Stored data:
---------------
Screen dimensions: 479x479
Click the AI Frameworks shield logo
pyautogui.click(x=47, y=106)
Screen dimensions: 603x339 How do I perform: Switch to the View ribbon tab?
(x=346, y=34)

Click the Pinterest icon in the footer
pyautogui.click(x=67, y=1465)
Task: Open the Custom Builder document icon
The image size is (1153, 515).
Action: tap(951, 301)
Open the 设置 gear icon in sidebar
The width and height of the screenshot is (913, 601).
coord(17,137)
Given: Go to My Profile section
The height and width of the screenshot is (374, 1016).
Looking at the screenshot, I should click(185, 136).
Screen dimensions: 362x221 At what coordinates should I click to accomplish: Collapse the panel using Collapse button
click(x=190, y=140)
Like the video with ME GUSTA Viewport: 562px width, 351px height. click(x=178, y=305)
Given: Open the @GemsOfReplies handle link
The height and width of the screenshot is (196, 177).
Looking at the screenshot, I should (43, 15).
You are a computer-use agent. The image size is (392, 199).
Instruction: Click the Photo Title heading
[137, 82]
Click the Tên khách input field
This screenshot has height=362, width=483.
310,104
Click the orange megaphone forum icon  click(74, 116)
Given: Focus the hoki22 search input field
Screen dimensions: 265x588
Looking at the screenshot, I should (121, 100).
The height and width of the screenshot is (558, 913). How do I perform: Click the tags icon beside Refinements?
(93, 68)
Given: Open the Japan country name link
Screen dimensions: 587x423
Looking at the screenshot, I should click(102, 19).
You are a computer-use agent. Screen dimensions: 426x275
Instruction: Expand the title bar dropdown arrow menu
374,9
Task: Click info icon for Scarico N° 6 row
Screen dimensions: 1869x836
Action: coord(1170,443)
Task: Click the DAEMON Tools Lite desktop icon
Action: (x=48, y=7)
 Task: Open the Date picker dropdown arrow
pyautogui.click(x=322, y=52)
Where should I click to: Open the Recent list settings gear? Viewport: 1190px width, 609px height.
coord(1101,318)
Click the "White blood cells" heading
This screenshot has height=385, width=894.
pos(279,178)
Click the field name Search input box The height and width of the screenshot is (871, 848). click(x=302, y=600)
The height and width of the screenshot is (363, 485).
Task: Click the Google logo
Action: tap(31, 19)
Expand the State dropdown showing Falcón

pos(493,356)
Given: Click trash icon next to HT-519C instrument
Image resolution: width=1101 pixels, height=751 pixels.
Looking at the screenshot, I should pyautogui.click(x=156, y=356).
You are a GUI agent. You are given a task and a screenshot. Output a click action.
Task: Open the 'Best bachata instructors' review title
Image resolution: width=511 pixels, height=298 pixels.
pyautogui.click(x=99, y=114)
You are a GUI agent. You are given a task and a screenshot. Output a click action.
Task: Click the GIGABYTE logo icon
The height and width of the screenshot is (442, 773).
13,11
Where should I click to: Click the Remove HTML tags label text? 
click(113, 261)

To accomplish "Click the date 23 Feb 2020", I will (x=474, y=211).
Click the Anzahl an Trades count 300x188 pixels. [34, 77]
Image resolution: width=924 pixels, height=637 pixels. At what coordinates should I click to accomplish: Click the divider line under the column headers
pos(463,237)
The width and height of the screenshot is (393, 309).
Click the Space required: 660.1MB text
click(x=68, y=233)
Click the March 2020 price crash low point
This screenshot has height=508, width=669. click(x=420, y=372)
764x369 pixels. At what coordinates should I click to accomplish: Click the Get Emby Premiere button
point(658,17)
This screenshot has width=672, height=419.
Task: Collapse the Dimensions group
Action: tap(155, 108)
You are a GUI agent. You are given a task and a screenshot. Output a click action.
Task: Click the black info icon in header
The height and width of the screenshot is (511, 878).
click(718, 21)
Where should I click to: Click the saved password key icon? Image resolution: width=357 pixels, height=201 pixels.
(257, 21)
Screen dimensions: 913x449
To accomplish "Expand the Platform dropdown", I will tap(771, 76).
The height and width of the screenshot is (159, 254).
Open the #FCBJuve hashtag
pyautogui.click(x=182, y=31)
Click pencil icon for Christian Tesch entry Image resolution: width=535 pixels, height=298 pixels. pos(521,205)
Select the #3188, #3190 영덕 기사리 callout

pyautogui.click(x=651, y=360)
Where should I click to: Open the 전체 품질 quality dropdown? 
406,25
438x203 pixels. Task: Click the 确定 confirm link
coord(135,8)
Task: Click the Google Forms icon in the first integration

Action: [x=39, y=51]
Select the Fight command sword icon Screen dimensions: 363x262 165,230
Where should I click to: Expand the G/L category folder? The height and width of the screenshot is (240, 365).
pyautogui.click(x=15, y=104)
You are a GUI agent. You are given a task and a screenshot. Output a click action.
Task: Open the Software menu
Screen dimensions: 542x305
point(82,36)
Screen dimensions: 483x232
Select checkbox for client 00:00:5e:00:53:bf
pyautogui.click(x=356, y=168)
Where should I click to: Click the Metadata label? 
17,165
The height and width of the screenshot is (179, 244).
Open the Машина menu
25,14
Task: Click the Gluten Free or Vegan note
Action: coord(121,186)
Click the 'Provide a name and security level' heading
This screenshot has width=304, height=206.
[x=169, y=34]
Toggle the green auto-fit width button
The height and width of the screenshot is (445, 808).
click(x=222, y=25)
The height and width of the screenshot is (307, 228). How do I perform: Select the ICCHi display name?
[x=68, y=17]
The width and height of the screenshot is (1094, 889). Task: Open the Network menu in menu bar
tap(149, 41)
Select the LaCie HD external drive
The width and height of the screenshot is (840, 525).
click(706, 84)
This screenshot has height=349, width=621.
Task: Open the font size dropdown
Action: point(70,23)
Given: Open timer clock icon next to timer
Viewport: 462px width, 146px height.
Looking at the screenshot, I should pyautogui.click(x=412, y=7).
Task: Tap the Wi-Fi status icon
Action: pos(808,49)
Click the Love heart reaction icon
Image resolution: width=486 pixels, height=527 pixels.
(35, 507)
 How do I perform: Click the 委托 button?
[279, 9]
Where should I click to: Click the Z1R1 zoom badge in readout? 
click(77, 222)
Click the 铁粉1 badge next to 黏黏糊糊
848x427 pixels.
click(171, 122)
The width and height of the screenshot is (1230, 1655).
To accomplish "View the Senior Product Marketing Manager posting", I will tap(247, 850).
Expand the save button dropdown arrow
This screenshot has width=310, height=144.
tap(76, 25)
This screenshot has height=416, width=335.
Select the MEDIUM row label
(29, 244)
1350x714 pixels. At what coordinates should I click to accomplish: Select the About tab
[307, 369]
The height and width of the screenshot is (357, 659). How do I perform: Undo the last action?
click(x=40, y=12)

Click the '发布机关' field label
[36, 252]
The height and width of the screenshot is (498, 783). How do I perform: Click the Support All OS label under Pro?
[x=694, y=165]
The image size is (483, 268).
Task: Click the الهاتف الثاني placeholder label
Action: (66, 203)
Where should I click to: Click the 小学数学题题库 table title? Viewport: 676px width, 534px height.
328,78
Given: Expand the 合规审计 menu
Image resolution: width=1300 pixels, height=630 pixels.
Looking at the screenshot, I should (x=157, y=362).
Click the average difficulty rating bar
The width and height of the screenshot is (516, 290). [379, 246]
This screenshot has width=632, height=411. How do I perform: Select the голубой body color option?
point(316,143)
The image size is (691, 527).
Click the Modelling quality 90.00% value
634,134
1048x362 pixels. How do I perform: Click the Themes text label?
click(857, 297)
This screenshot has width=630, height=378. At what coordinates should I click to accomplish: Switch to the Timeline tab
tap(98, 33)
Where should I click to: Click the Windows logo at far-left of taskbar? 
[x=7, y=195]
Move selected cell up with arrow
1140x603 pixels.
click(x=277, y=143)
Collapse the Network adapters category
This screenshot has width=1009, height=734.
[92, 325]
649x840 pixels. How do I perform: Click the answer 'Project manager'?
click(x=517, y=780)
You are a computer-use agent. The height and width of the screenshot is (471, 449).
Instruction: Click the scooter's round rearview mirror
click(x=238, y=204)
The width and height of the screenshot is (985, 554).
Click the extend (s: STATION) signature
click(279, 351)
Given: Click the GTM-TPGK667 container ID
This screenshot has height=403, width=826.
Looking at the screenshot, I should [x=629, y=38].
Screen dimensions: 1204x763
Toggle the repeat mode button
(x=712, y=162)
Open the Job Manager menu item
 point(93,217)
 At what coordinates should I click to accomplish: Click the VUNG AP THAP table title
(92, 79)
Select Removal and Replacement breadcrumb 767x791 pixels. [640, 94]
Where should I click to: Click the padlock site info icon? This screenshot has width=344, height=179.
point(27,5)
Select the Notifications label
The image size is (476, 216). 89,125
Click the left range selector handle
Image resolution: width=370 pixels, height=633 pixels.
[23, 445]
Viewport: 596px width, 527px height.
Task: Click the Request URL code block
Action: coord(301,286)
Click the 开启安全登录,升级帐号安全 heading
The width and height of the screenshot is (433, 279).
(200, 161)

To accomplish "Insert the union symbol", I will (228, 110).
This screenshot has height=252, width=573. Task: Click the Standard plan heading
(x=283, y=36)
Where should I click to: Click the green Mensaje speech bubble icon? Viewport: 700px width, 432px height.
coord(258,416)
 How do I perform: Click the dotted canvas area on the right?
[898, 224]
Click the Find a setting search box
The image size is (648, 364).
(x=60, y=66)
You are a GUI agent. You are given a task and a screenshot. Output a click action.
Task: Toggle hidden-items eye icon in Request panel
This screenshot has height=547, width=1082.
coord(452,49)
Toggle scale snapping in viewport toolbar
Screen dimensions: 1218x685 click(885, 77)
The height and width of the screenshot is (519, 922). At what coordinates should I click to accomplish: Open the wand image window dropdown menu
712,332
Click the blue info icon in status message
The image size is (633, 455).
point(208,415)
---------------
EXERCISE INSTRUCTIONS: Please give again the lines above between the line holding "438x203 pixels. Task: Click" and the line holding "Screen dimensions: 483x232", inclusive, exactly as they are and with nothing added.

OUTPUT BELOW:
438x203 pixels. Task: Click the 确定 confirm link
coord(135,8)
Task: Click the Google Forms icon in the first integration

Action: [x=39, y=51]
Select the Fight command sword icon Screen dimensions: 363x262 165,230
Where should I click to: Expand the G/L category folder? The height and width of the screenshot is (240, 365).
pyautogui.click(x=15, y=104)
You are a GUI agent. You are given a task and a screenshot. Output a click action.
Task: Open the Software menu
Screen dimensions: 542x305
point(82,36)
Screen dimensions: 483x232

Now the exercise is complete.